Traditional Versus Deep Learning Methods

Historically, computer vision tasks relied heavily on hand-engineered features like SIFT and HoG, followed by machine learning classifiers such as SVMs. These approaches faced limitations in scalability and adaptability to diverse image classifications. The emergence of deep learning, with its capability to automatically learn features through hierarchical abstractions from raw data, constituted a paradigm shift. The adaptability and performance of CNNs significantly outperformed traditional methods when applied to large datasets such as ImageNet.

CNN Architecture Overview

The authors provide a detailed breakdown of CNN architectures using "AlexNet" as a foundational model. They discuss:

  • Building Blocks: Including convolutional filters, local connectivity, weight sharing, and nonlinearities like ReLUs.
  • Depth of Networks: Emphasize the effectiveness of deep networks, demonstrating how architectures with more layers, such as VGG and GoogleNet, exceed the performance of simpler models.
  • Learning Algorithms: Highlight gradient descent variations, including SGD with mini-batches, momentum, and adaptive learning rates, which facilitate efficient training.
  • Regularization Techniques: Discuss dropout as an effective regularization method to mitigate overfitting in large networks.

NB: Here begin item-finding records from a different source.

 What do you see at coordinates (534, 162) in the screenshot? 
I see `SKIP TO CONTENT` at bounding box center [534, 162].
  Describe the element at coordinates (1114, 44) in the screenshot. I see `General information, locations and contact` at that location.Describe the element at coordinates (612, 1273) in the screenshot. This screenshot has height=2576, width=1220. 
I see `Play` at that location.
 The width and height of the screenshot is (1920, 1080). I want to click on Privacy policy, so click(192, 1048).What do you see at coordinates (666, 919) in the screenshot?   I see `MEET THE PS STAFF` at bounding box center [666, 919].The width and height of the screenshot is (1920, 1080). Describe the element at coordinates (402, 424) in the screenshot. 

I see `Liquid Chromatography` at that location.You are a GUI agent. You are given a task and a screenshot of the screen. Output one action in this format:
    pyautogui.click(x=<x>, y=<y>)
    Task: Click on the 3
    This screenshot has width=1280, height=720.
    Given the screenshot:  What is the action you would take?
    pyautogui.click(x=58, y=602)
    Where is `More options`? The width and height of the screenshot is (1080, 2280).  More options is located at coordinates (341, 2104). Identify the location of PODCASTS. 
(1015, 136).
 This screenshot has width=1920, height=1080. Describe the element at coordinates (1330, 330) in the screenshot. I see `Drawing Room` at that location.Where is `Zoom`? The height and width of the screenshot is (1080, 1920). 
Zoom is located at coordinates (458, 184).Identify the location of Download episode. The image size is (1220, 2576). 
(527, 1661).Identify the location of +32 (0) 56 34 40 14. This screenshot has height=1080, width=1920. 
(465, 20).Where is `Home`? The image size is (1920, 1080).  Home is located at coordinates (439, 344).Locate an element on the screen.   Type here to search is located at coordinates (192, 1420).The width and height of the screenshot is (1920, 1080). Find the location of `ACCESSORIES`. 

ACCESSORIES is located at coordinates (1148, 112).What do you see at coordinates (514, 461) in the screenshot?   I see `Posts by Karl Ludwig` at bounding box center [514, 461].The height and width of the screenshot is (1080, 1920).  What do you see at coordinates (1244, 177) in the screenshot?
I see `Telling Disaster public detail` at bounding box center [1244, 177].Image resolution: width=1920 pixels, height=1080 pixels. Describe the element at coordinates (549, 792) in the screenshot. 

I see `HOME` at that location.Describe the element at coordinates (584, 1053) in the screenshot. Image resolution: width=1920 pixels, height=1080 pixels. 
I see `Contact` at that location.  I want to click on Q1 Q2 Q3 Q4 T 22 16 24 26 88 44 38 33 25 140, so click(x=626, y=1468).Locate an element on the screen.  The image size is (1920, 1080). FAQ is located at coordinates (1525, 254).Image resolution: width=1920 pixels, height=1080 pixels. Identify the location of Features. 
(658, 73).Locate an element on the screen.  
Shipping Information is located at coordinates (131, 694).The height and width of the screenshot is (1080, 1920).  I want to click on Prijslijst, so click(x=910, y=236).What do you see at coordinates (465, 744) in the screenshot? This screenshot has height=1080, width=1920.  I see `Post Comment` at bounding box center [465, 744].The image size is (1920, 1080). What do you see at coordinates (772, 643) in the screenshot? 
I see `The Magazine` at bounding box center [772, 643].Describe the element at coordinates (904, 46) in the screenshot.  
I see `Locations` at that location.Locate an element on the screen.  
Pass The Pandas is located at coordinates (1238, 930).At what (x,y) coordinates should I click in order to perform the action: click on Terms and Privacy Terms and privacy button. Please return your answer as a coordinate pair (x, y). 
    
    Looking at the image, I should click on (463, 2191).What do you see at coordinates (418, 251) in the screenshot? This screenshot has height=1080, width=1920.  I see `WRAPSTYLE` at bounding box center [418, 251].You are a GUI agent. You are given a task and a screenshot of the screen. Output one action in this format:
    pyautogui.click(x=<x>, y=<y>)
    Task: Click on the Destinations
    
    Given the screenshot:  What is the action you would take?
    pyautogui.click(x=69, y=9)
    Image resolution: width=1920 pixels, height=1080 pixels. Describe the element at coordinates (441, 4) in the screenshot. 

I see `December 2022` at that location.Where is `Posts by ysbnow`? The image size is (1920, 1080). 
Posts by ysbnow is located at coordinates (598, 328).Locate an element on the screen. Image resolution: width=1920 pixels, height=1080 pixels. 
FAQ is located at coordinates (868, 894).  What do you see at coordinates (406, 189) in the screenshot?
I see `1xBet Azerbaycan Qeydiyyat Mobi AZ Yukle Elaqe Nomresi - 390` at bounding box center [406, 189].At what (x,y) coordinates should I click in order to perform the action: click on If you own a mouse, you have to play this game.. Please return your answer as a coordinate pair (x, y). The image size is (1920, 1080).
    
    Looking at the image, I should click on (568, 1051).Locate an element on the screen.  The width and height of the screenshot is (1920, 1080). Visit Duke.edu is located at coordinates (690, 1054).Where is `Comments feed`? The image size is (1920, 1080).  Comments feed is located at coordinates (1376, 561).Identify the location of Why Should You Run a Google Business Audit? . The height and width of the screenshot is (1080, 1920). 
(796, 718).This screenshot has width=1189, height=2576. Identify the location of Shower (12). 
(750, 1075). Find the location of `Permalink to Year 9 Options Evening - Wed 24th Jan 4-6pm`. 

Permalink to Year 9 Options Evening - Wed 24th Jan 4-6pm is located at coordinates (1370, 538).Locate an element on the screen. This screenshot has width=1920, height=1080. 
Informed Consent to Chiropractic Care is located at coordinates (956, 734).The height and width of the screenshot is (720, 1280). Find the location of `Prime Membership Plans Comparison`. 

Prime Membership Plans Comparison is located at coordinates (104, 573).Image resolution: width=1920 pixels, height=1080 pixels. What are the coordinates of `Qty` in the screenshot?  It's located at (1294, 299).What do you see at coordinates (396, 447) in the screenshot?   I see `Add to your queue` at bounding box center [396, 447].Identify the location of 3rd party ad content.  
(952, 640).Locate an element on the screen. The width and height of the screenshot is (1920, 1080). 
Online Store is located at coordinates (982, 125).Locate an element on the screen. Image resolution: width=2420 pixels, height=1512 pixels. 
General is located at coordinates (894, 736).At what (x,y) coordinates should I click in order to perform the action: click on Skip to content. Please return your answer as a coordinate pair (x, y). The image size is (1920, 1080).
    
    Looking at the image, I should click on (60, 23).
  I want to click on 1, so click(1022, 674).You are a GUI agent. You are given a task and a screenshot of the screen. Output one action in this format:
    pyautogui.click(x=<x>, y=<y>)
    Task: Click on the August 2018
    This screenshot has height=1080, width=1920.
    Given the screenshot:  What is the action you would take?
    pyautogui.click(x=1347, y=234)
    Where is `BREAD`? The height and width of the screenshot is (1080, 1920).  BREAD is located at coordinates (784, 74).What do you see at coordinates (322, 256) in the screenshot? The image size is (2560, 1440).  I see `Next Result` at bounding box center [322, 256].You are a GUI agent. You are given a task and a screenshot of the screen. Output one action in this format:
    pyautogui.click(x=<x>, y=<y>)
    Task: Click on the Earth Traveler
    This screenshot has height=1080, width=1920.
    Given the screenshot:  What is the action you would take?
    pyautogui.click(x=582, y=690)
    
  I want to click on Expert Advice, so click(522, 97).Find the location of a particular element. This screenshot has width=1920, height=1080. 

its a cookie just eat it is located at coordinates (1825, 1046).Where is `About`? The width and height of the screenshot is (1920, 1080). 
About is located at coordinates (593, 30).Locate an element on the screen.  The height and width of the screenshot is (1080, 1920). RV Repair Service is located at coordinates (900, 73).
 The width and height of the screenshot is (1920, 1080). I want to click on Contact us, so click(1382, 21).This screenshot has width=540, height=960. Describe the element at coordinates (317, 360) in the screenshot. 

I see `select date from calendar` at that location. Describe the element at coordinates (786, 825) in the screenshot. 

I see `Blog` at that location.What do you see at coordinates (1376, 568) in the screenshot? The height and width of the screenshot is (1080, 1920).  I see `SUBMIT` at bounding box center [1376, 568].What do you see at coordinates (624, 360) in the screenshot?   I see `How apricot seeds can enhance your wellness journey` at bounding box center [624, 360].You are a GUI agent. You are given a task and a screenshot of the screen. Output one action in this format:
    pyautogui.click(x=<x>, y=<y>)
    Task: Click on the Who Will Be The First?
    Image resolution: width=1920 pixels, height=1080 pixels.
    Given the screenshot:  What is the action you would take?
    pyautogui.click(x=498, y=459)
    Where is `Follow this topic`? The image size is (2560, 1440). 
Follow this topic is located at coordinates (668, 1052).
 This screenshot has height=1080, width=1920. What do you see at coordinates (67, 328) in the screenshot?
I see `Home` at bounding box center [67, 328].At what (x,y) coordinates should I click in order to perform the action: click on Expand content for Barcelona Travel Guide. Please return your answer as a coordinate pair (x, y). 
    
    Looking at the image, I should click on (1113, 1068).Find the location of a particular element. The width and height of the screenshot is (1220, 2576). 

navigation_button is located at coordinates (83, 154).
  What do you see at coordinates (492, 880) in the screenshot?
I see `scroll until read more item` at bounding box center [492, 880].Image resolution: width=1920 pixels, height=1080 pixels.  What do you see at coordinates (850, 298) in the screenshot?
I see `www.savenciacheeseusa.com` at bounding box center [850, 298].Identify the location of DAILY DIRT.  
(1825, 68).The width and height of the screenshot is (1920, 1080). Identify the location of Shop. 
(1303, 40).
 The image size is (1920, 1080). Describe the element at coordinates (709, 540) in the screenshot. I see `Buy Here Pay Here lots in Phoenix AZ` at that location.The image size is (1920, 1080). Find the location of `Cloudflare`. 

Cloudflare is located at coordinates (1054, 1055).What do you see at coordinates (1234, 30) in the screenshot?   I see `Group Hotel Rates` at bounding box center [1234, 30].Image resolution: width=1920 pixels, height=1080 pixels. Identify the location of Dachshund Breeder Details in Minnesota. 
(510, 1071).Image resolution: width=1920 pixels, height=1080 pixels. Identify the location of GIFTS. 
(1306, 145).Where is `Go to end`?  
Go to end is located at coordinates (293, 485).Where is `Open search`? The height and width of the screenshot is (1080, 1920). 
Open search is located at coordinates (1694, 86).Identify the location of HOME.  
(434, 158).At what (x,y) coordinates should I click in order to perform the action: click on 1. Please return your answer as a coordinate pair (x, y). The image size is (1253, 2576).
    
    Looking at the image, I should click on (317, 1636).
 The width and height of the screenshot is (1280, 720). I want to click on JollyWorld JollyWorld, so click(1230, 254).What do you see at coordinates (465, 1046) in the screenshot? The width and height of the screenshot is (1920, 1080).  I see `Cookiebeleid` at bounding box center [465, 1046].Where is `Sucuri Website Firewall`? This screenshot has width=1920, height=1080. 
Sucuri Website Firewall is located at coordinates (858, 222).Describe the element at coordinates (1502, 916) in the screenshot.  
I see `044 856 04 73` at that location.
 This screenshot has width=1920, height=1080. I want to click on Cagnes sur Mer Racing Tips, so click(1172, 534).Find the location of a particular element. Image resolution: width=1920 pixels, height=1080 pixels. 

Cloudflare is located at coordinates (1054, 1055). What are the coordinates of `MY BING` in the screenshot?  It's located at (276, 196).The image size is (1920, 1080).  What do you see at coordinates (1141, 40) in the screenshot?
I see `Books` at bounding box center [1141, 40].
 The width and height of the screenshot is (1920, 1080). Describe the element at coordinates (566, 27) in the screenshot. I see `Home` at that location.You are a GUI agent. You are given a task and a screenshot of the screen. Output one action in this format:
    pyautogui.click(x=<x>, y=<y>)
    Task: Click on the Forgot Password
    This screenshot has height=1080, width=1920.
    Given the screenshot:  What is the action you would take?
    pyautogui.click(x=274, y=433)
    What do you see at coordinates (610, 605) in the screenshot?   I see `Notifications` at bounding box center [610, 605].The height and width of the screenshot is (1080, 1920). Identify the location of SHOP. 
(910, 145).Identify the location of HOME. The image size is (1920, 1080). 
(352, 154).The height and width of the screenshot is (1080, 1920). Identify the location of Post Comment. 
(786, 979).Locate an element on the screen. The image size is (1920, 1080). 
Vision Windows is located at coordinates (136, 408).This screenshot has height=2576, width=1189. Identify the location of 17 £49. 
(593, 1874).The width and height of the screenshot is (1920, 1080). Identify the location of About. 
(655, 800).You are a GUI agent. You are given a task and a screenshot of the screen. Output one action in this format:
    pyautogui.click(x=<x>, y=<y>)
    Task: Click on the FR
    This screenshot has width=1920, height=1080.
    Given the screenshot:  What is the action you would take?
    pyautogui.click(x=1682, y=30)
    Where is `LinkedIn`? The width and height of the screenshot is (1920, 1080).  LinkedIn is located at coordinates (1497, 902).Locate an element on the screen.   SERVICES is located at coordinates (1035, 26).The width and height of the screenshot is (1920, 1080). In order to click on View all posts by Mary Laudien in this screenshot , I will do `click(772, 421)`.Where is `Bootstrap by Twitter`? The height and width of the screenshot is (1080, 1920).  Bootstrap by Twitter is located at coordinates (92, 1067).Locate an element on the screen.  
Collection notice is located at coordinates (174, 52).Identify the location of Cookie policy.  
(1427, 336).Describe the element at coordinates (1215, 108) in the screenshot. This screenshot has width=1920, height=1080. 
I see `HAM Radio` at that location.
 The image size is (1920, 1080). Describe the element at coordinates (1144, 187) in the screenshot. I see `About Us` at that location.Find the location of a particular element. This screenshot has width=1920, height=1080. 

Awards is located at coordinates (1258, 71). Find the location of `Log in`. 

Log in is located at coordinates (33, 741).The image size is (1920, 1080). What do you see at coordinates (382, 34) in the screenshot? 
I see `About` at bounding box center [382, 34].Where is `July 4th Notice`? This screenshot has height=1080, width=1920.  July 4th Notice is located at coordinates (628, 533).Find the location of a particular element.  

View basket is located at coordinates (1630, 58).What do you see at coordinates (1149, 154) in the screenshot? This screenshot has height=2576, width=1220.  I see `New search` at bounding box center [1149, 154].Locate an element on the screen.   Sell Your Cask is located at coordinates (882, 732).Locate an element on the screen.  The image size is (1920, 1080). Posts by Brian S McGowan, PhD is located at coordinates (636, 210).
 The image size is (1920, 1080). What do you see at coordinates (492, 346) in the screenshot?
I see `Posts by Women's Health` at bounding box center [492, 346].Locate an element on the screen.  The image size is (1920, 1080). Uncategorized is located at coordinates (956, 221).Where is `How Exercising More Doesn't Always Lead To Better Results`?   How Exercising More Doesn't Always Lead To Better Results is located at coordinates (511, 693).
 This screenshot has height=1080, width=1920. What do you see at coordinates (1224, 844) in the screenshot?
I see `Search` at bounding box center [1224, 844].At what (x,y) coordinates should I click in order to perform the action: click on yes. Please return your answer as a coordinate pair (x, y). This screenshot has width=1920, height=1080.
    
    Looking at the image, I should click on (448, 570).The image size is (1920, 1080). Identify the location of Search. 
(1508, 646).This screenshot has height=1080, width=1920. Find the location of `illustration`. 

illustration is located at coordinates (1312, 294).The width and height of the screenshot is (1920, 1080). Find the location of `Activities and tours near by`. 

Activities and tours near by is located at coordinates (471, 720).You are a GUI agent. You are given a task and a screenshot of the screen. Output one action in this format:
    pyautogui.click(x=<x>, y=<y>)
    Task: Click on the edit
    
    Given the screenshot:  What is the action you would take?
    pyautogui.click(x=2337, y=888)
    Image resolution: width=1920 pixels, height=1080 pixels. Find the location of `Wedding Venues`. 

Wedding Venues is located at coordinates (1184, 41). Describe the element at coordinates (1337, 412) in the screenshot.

Variants and Extensions of CNNs

Recognizing the broad applicability of CNNs, this survey categorizes multiple CNN derivatives tailored for specific tasks beyond general image classification:

  • Region-Based CNNs: Extend CNNs for object detection and localization, overcoming challenges associated with variable-sized objects in images.
  • Fully Convolutional Networks: Adapt CNNs for per-pixel prediction tasks, advancing semantic segmentation and scene parsing.
  • Multi-Modal Networks: Integrate complementary data from various modalities, enhancing capabilities in tasks such as RGB-D scene understanding and video classification.
  • CNNs Integrated with RNNs: Explore combining RNNs with CNNs to handle sequential data, impactful in video analysis and visual question answering.
  • Hybrid Learning Methods: Leverage CNNs in multi-task learning and metric learning, providing robust solutions for challenges like object recognition and image retrieval.

Implications and Future Directions

The insights provided by the authors on CNN adaptations for a myriad of computer vision tasks underscore the practical advancements and theoretical understanding required for future progress. The paper articulates open problems, such as hyperparameter optimization, adversarial robustness, and unsupervised learning, which continue to challenge researchers. It speculates on how improvements in these areas could broaden the applicability of CNNs in novel contexts, particularly in real-time and autonomous systems.

By framing current research within an extensive taxonomy of CNN configurations and modifications, the authors furnish vision researchers with a crucial reference guide, equipping both novice and seasoned practitioners with knowledge to further harness deep learning's potential in computer vision. The detailed survey not only reflects on existing achievements but also actively encourages innovation and deeper exploration of unsolved challenges in the discipline.